Cleanliness is subjective, which is why you shouldn’t leave much room for interpretation. When you hand the rental property over to a new tenant, make sure it’s sparkling clean and problem-free. If a tenant complains that a property isn’t clean enough, consider hiring cleaning services (again) right before they move in.
Lack of good communication
Tenants do not like to deal with property managers who are rarely available or ones who take days to respond to their calls and emails. Bad communication could frustrate a tenant, and can also exasperate an existing issue. Lack of good communication could also refer to miscommunication, which can create further challenges for both tenants and property managers. To solve, or avoid issues arising from bad communication, make sure both you and the tenants are on the same page. Good communication is vital to establishing good relationships with tenants – which could additionally help other problems subside.
General Tips on How to Deal with Tenant Complaints
Here are a few tips to better handle tenants generally and to avoid legal issues.
It’s important that tenants know that you’re available to address any complaints they may have. Some may shy away because you’re a property manager, as opposed to a landlord they know. So make sure when you meet a tenant to establish rules and expectations that you let them know that they can easily reach you when needed. There will be tenants who may try to abuse the fact that you’re easily accessible, so make sure to set specific hours they can reach you, especially if their complaint isn’t urgent.
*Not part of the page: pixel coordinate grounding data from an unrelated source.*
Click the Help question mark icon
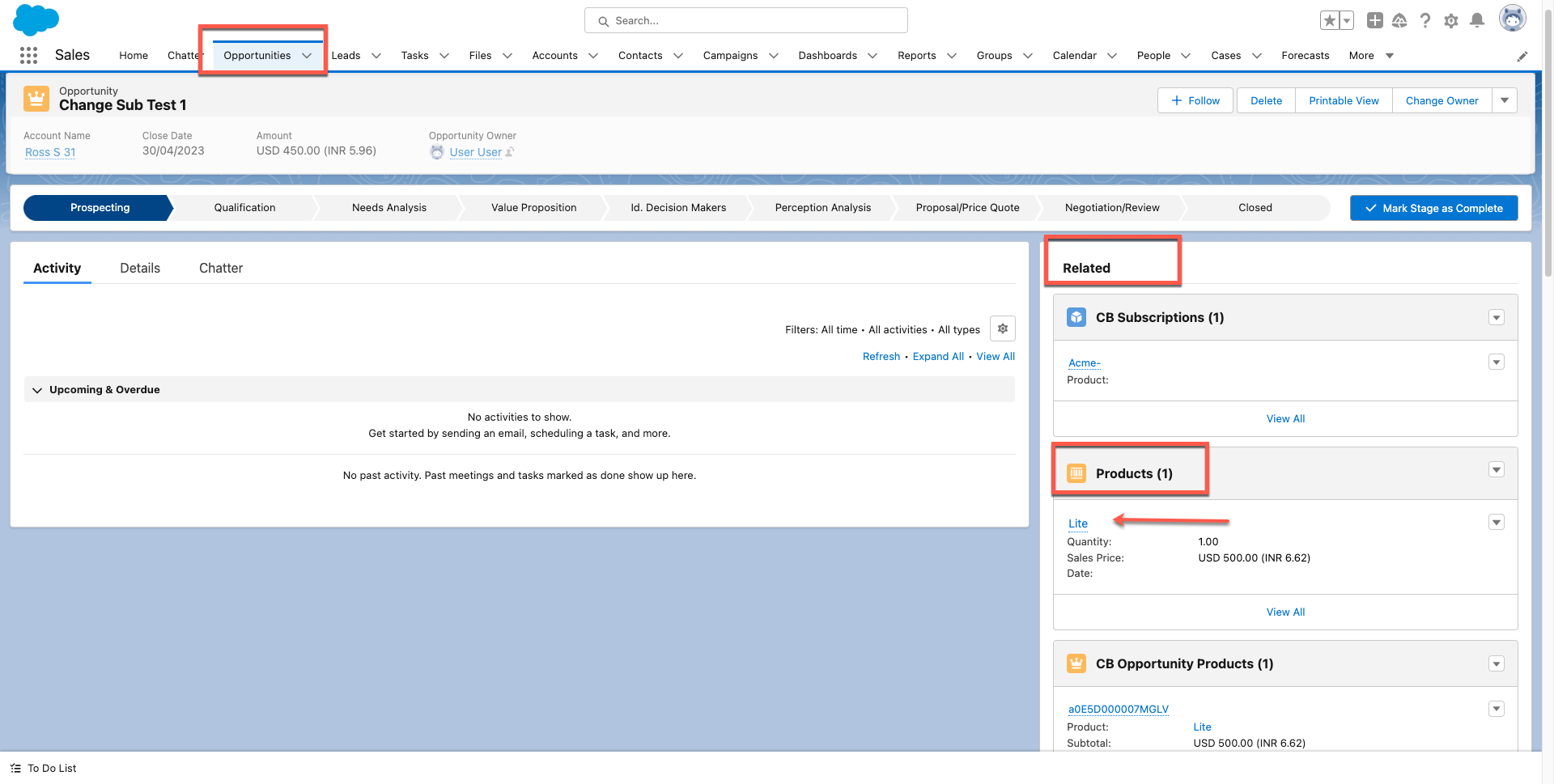Viewport: 1554px width, 784px height. tap(1425, 21)
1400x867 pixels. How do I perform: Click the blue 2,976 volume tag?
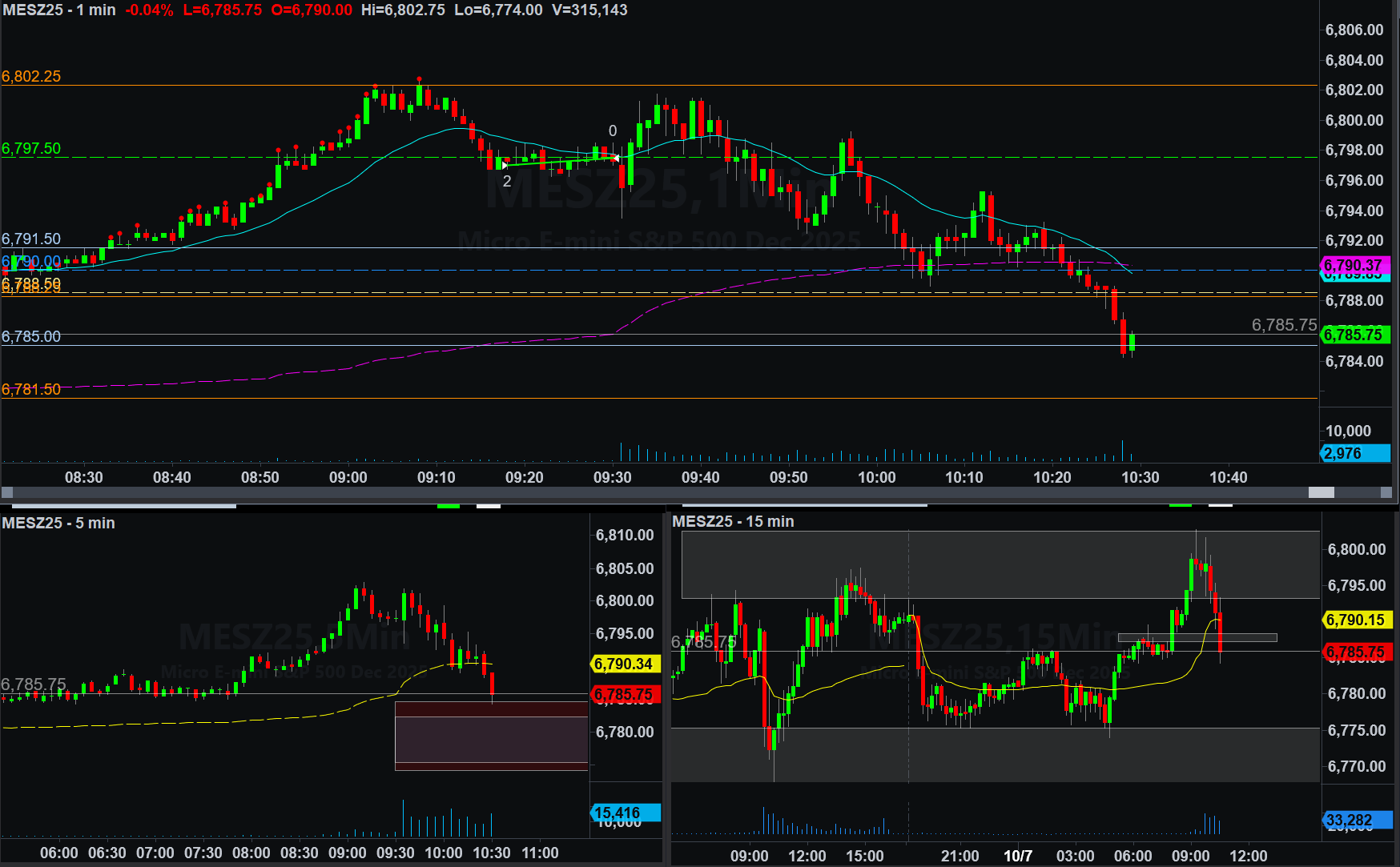(1354, 453)
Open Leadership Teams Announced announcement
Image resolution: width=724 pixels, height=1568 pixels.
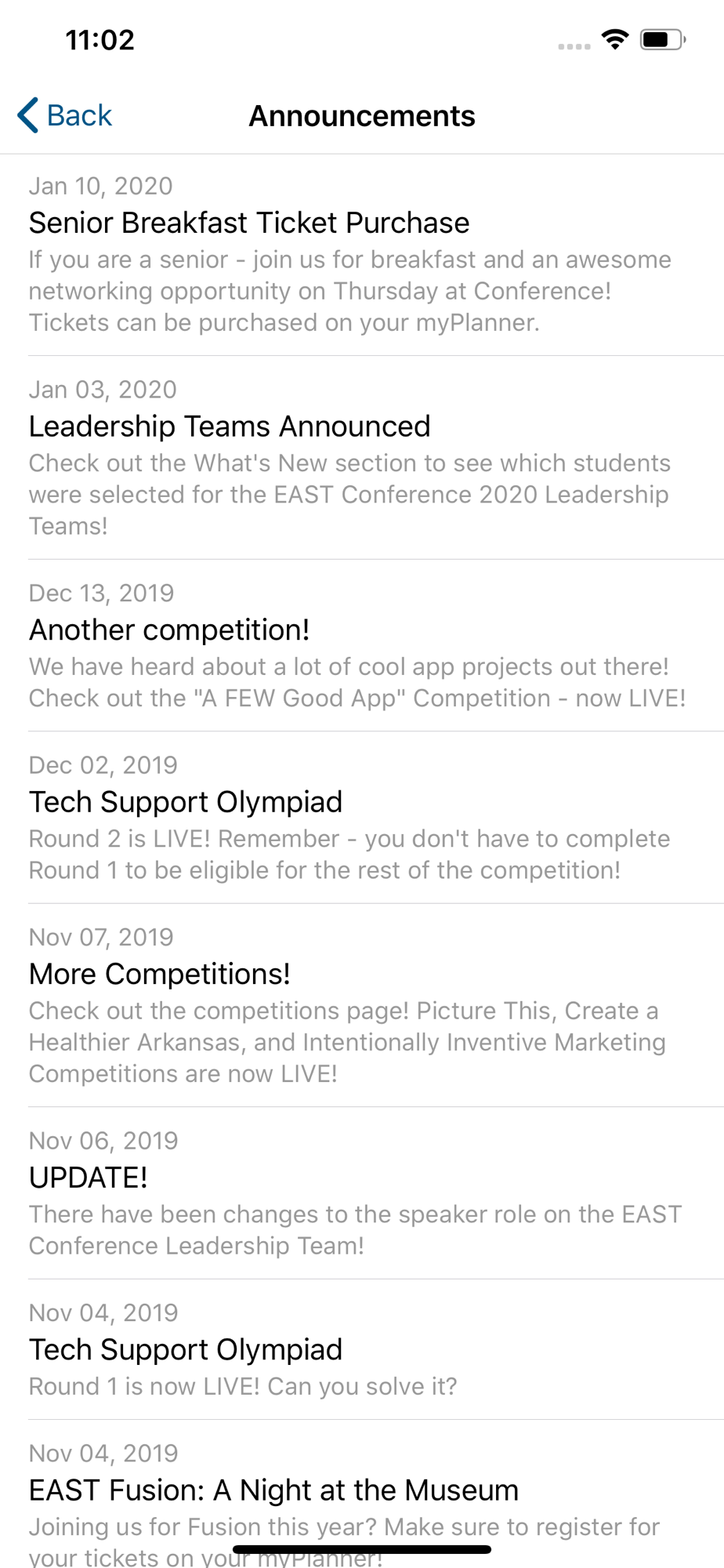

Be professional (it goes without saying)
It’s (almost) never personal between a tenant and a property manager. When tenants complain, it’s usually about a legitimate concern. So when you respond to a tenant complaint, show genuine concern, and assure them that you’ll resolve the issue at hand.
Sometimes, personal issues could arise between a tenant and a landlord or property manager. If this happens, address the tenant directly, and reassure them that your only concern is their satisfaction with the living arrangement. Be level headed when communicating with tenants and dealing with tenant complaints. And always resolve tenant complaints peacefully and with professionalism.
Consider using a tenant complaints form
Speaking of professionalism, using a complaint form can help set a procedure to get organized. It can be really useful to have tenants fill out a complaint form to address their grievances. Having the information at hand can help you keep track of tasks you need to do, especially if you’re managing several tenants at a time. Using a complaint form can also improve communication between you and your tenants. Finally, some people prefer to write out their concerns as opposed to face to face confrontation, so using a form, in this case, can be quite helpful.
Once you learn a tenant’s concern, directly deal with them, or as promptly as you can. One helpful tip is to prioritize tenant complaints from most important to least important. This way, you can cross out one at a time as you deal with them. This is especially important in case you need to deal with emergencies. Another tip is to keep a list of contractors for maintenance services on hand so you can call any of them to aid you when needed.
Final Words on Tenant Complaints…
Any good property manager will tell you it’s impossible to avoid renters’ complaints. If you own a property management company, you’re bound to at least have to deal with one of the above tenant issues. What you can do, is work on reducing the likelihood of the above events happening, and/or better handling tenant complaints. The key is to overall maintain good tenant relations and to be present and prepared for the job.